We propose PVeRA, a probabilistic adapter that learns a distribution over weight adaptations rather than a fixed one. Built on top of VeRA's frozen random matrices, PVeRA uses a reparameterization trick to sample latent adaptations at each forward pass, adding calibrated uncertainty estimates at virtually no extra parameter cost. On the 19-dataset VTAB-1k benchmark with a DINOv2 backbone, PVeRA outperforms VeRA and six other adapters (avg. 71.4% vs. 69.9%), stays well-calibrated, enables confidence interval estimation, and supports out-of-distribution detection.

Hugging Face integration

PVeRA is integrated into the πŸ€— PEFT library. Install PEFT and use PveraConfig as a drop-in replacement for other adapter configs. See the full documentation for all configuration options including pvera_dropout, target_modules, layers_to_transform, and sample_at_inference.

from transformers import AutoModel
from peft import PveraConfig, get_peft_model

base_model = AutoModel.from_pretrained("facebook/dinov2-base")

config = PveraConfig(r=256, target_modules=["query", "value"], pvera_dropout=0.0, sample_at_inference=False)
model = get_peft_model(base_model, config)

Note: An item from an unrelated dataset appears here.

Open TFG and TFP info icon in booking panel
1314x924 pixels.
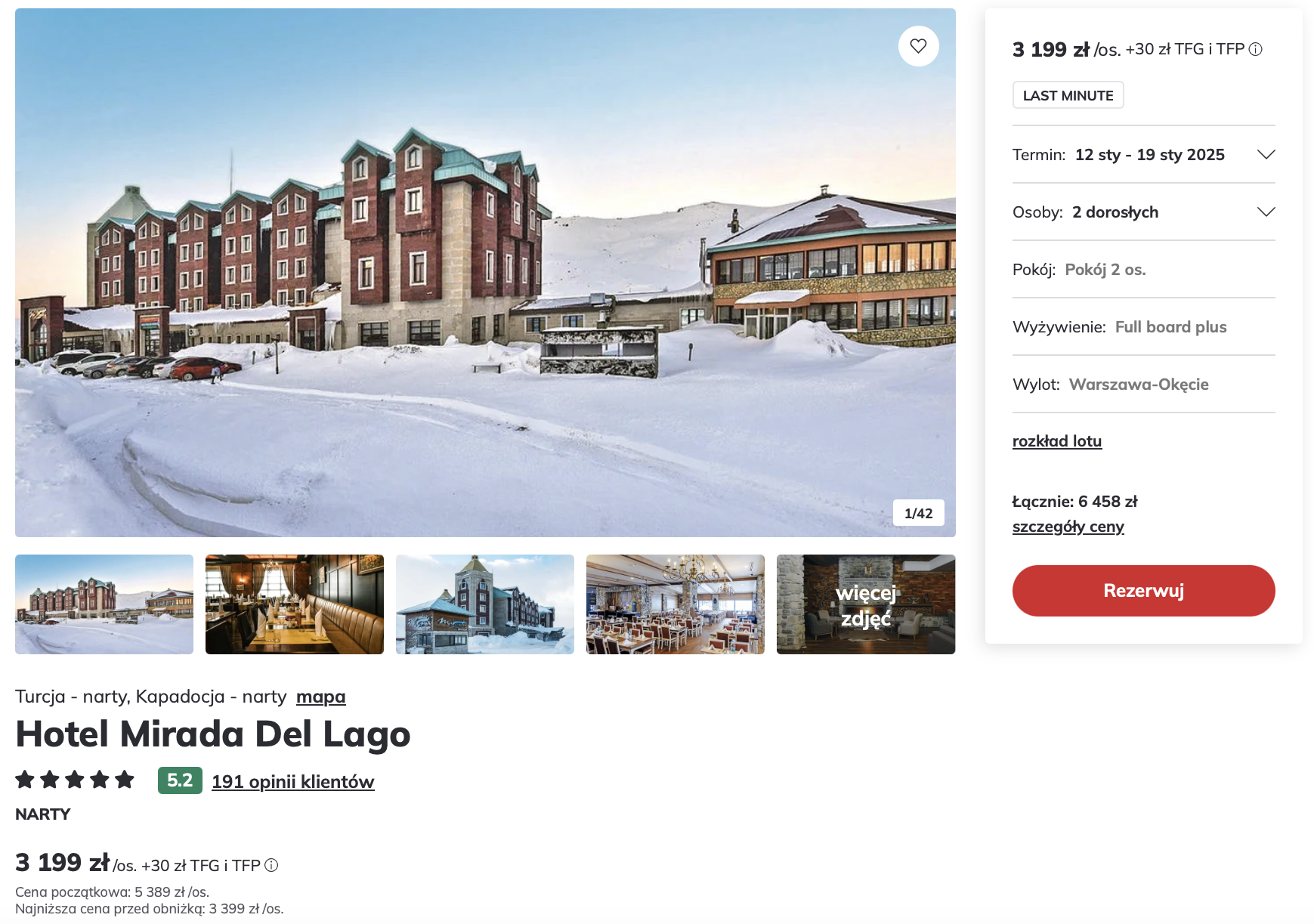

We release 19 pretrained PVeRA adapters based on DINOv2-B, one per VTAB-1k dataset. All adapters are available in the πŸ€— Hugging Face collection.

from transformers import AutoModel
from peft import PeftModel

# Available datasets: caltech101, cifar, dtd, flowers102, pets, sun397, svhn, camelyon,
#                     eurosat, resisc45, retinopathy, clevrcount, clevrdist, dmlab,
#                     dspritesloc, dspritesori, kittidist, smallnorbazi, smallnorbele
dataset = "caltech101"

base_model = AutoModel.from_pretrained("facebook/dinov2-base")
model = PeftModel.from_pretrained(base_model, f"leoflx/pvera_dinov2_b_{dataset}")
model.eval()

Methods

Preliminaries

Let \(\mathbf{x} \in \mathbb{R}^{l \times d}\) be the input to the attention mechanism, with \(l \in \mathbb{N}_+^*\) the sequence length and \(d \in \mathbb{N}_+^*\) the feature space dimensionality. Self-attention is obtained using linear layers with weights \(\mathbf{W}_q, \mathbf{W}_k, \mathbf{W}_v \in \mathbb{R}^{d \times d}\) and biases \(\mathbf{b}_{W_q}, \mathbf{b}_{W_k}, \mathbf{b}_{W_v} \in \mathbb{R}^d\):

\[\mathbf{x}_{\{q,k,v\}} = \mathbf{x}\mathbf{W}^T_{\{q,k,v\}} + \mathbf{b}_{W_{\{q,k,v\}}}\]
\[\text{Attention}(\mathbf{x}_q, \mathbf{x}_k, \mathbf{x}_v) = \text{softmax}\!\left(\frac{\mathbf{x}_q \mathbf{x}_k^T}{\sqrt{d}}\right)\mathbf{x}_v\]

LoRA is applied to the query and value branches. Given rank \(r \in \mathbb{N}_+^* < d\) and scaling \(\alpha \in \mathbb{R}_+^*\), its only trainable parameters are \(\mathbf{A} \in \mathbb{R}^{d \times r}\) and \(\mathbf{B} \in \mathbb{R}^{r \times d}\):

\[\mathbf{x}_{\text{LoRA}\{q,v\}} = \left(\mathbf{x}\mathbf{W}^T_{\{q,v\}} + \mathbf{b}_{W_{\{q,v\}}}\right) + \frac{\alpha}{r}\!\left(\mathbf{x}\mathbf{A}_{\{q,v\}}\right)\mathbf{B}_{\{q,v\}}\]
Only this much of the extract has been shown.